The heart-centered serenity feeling I first felt in the dark cave from MDMA (what is sometimes referred to as the "Buddha-drug") loosens the bondage of individual ego and clears the pathway to an unusually high level of honesty, intimacy and communication. If psychedelics do correspond with mysticism and esoteric Buddhism, some argue that the
empathogen MDMA could be seen as the bodhisattva’s pharmaceutical. In my own research, I’ve encountered many folks that have included the substance in their personal practice of loving-kindness.

I remember an old Tricycle magazine interview written by Robert Forte I’d read some time ago, which resurfaced in Alan Hunt Badiner’s book, Zig Zag Zen, in which psychedelic shaman/researcher/Buddhist Jack Kornfield said:

"It is important to say that there is no Buddhist point of view on psychedelics. They are rarely found in the Buddhist tradition, if at all, and generally would be lumped in the precepts under ‘intoxicants.’"

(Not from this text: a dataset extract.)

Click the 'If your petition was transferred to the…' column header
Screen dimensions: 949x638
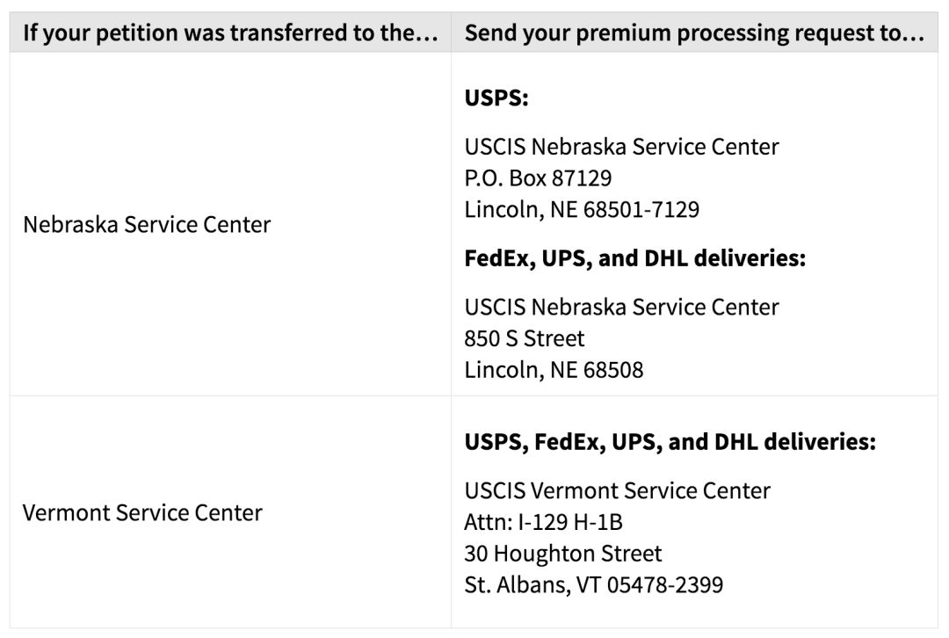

Kornfield feels officially that there is no common traditional point of view about the use of psychedelics in Buddhism itself, as there is very little written about them. Forte reminds Kornfield of a story of someone asking the Dalai Lama if one could use drugs to attain enlightenment. His Holiness joked, " I sure hope so." The basic training precepts in Buddhism tell the practitioner not to kill, steal, lie or engage in sexual misconduct, and lastly, to refrain from using intoxicants to the loss of mindfulness or loss of awareness.
But entheogens can help create awareness. Using attorney or teenager logic, one could interpret that as "not saying not to use them."

Without question, psychedelic usage, like crossing the street, can be dangerous. But I agree with Dr. Charles Tart-not using them can also be dangerous. Psychedelics alter the senses and can challenge notions of authoritative control. They promote a worldview from a different vantage point than so-called "normal" western society. Then again, so does mysticism. The left-hand path can be full of disappointment, disassociation, and delusion. Wacky things happen to even the most substance-free meditative mind when isolated.

But we humans are wired for such states in our neurophysiologic makeup. Dimethyltryptamine (DMT), for example, is a powerful entheogenic substance that exists naturally in the mammalian brain. If is already inside of us, is it really an intoxicant to be avoided?

Regardless of whether it is induced by meditation or chemicals, what is really happening when we have transcendental experiences? From the materialist’s viewpoint, mystical experiences are simply a result of pathological and delusional brain dysfunction. Recent evidence, however, supports the hypothesis that the human brain’s temporal lobe plays a key role in producing mystical states of consciousness. Dr. Rick Strassman points out that certain brain centers and neural transmitters are mobilized in altered states of consciousness and spiritual awareness, regardless of whether they are induced by the ingestion of substances or by a control of will.

Fast forward through my own long strange trip and I currently find myself not a casualty of a drug war, but an adventure capitalist: a responsible co-head of a family, a business owner and founder of a non-profit organization. The psychedelic path led me to my current status as a grad student getting my masters in Consciousness Studies, wherein I look less for God, but find G.O.D., the works of a Grand Organizing Designer. I can now access my inner pharmacy through mindfulness, meditation and yoga. I had to lose my spirituality to find it. When I moved West, my heart and mind migrated East. Like I felt in the cave, it’s a small world after all.